Adjustment of status plays an important role for aliens in removal proceedings who are eligible for this type of relief as a means to avoid an order of removal. It is also an important remedy available outside of immigration court for immigrants who have lawfully entered the United States and are married to a United States Citizen or have an approved employment based immigrant petition.
For aliens in removal or deportation proceedings, the immigration judge has exclusive jurisdiction over applications for adjustment of status, except, in general, for arriving aliens. Of course, the alien must be eligible to receive an immigrant visa and an immigrant visa must be immediately available at the time of filing the application. There is a list of restricted aliens and ineligible aliens. An adjustment of status application must be based on an immediately available immigrant visa, such as one filed by a United States Citizen spouse, or child who is over the age of 21.

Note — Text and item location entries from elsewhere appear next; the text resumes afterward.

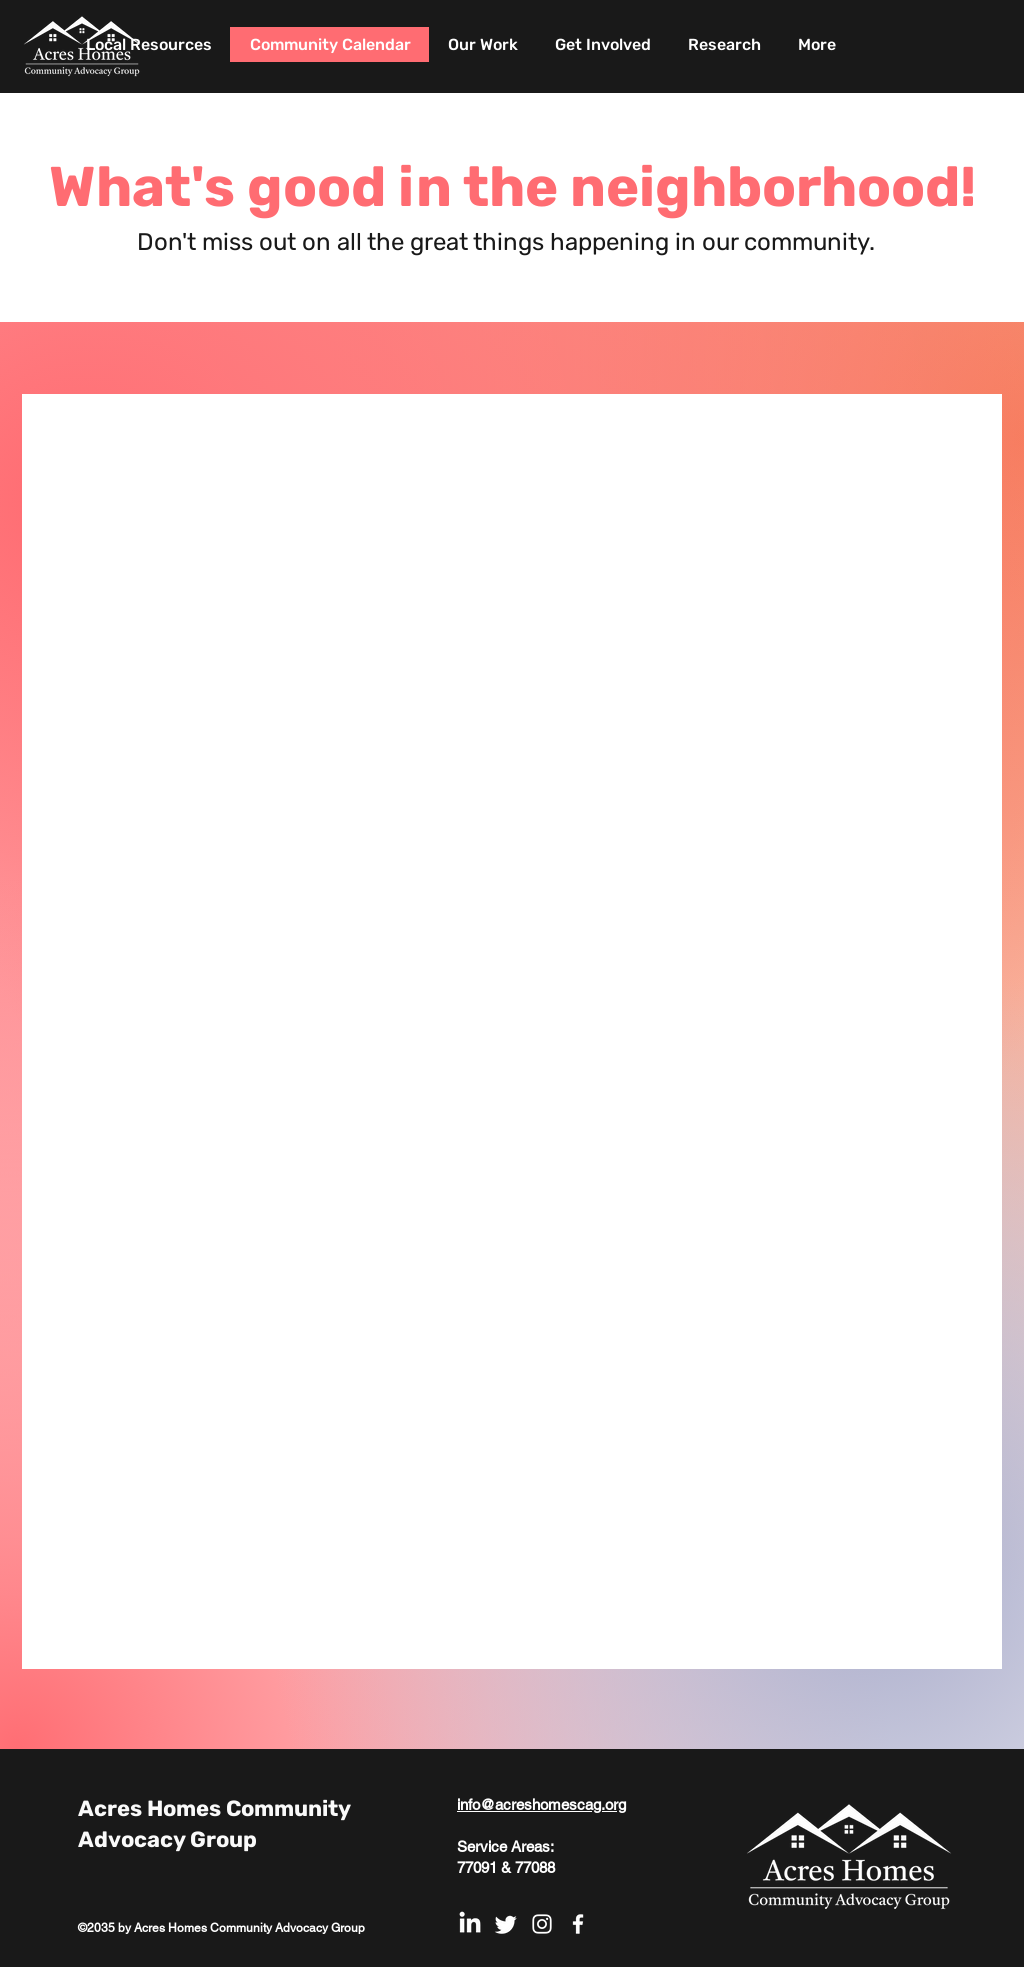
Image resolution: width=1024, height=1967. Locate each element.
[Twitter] (506, 1924)
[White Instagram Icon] (542, 1924)
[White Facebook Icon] (578, 1924)
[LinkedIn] (470, 1924)
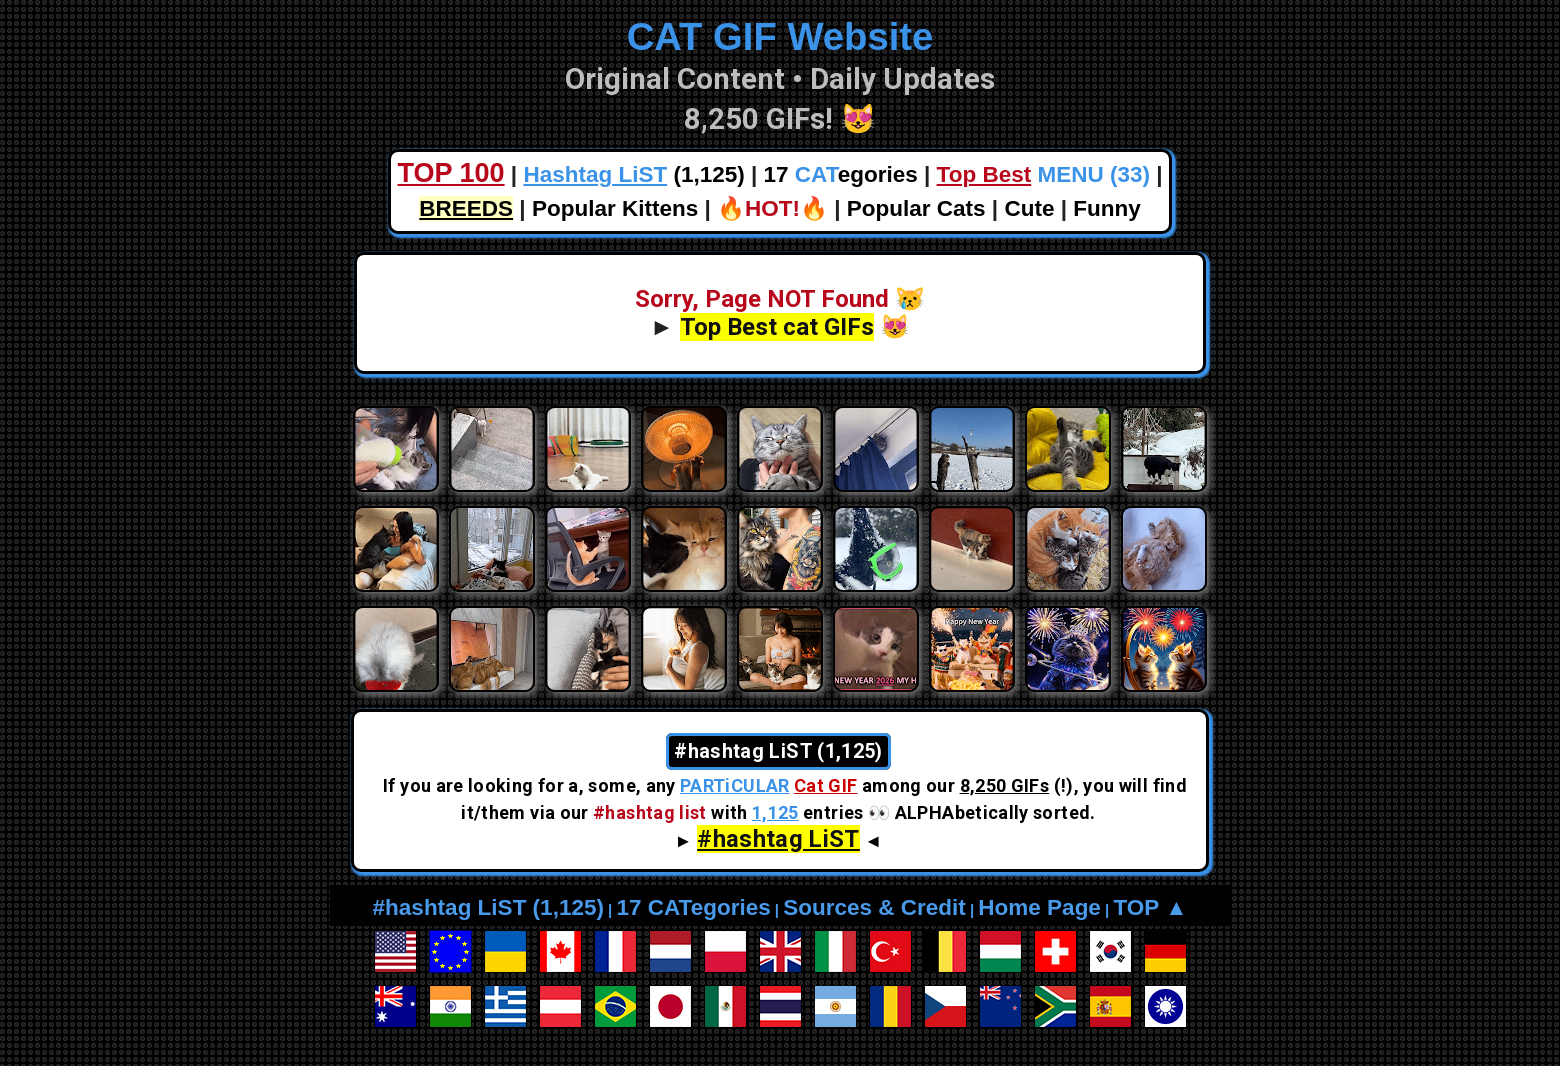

Aliens that are deportable but not inadmissible may adjust status. The application can be “stacked” with other applications for relief under other sections of the Act, Applications for relief under waivers that are otherwise available in immigration court are often “stacked” with an application for adjustment of status. A refugee who became a lawful permanent resident may not be able to readjust status as a refugee.
Outside of immigration court, adjustment of status is an available means to achieve lawful permanent residence. If an immigrant is married to citizen of the United States and lawfully entered the United States, then the immigrant can seek lawful permanent residence through adjustment of status. Moreover, if an immigrant has an approved employer-based petition, the immigrant can, at times, use the approved employer-petition to adjust status to lawful permanent residence in the United States.